DIRECTIONS:
Please output the lines from the one with "Task: Clear the" through the end of the data exactly as written, omitting all pictures.
──────────
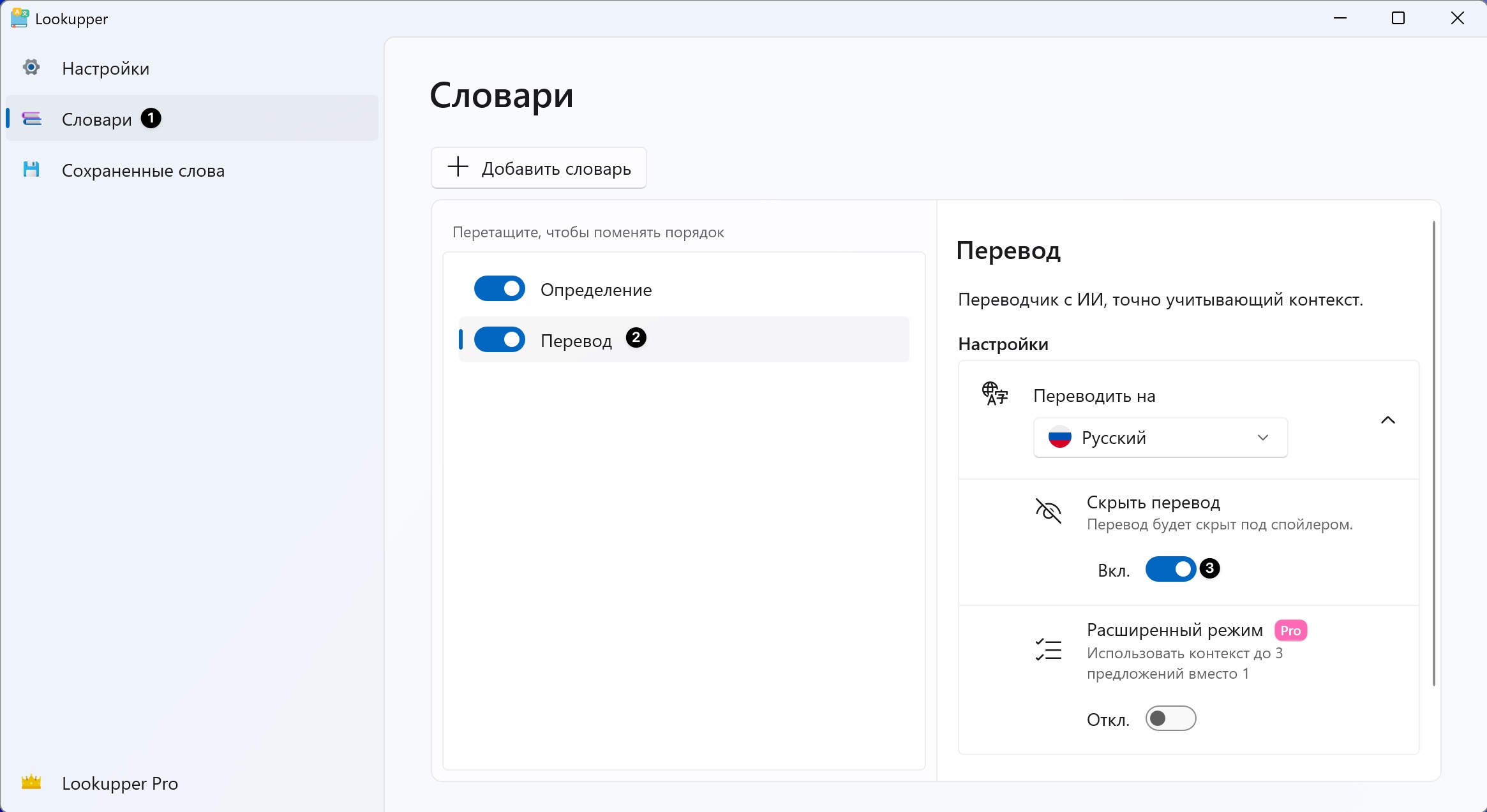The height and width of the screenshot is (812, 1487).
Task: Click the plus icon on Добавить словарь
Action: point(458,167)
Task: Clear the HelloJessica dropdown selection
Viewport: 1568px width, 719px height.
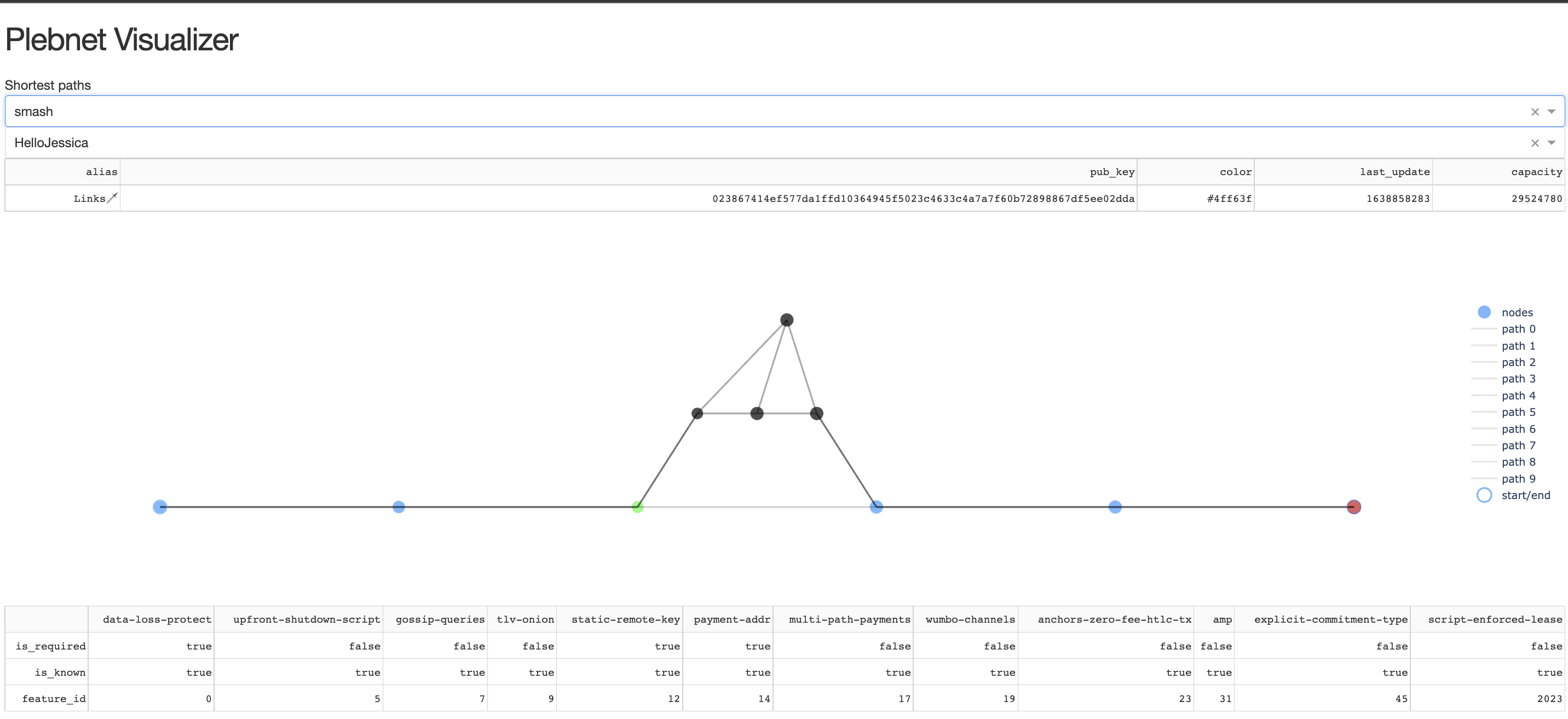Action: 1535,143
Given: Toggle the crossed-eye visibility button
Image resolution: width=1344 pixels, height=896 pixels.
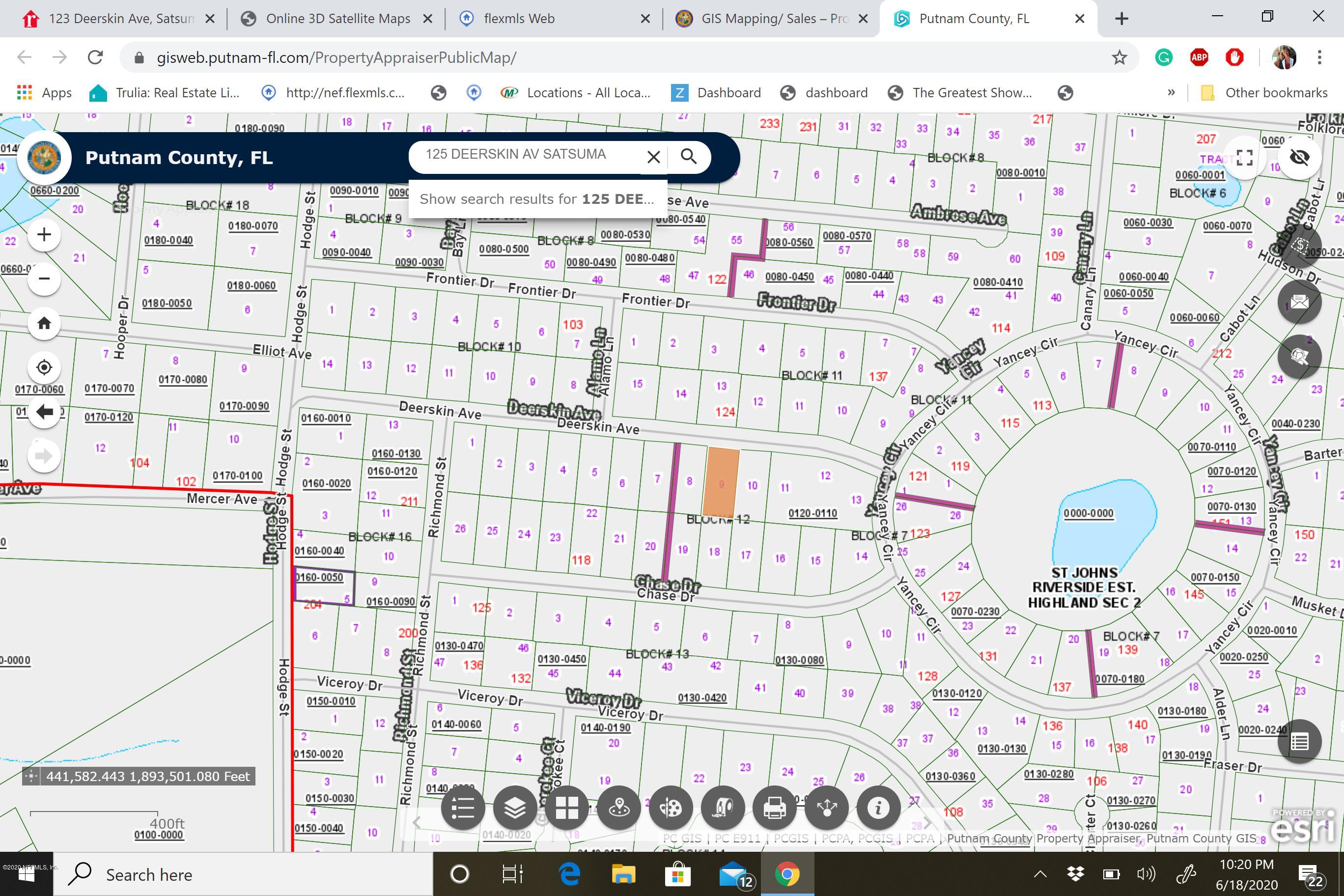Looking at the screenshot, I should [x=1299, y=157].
──────────
ANSWER FOR THE TASK:
Task: Clear the HelloJessica dropdown selection
Viewport: 1568px width, 719px height.
Action: 1535,143
Given: Toggle the crossed-eye visibility button
Image resolution: width=1344 pixels, height=896 pixels.
Looking at the screenshot, I should [x=1299, y=157].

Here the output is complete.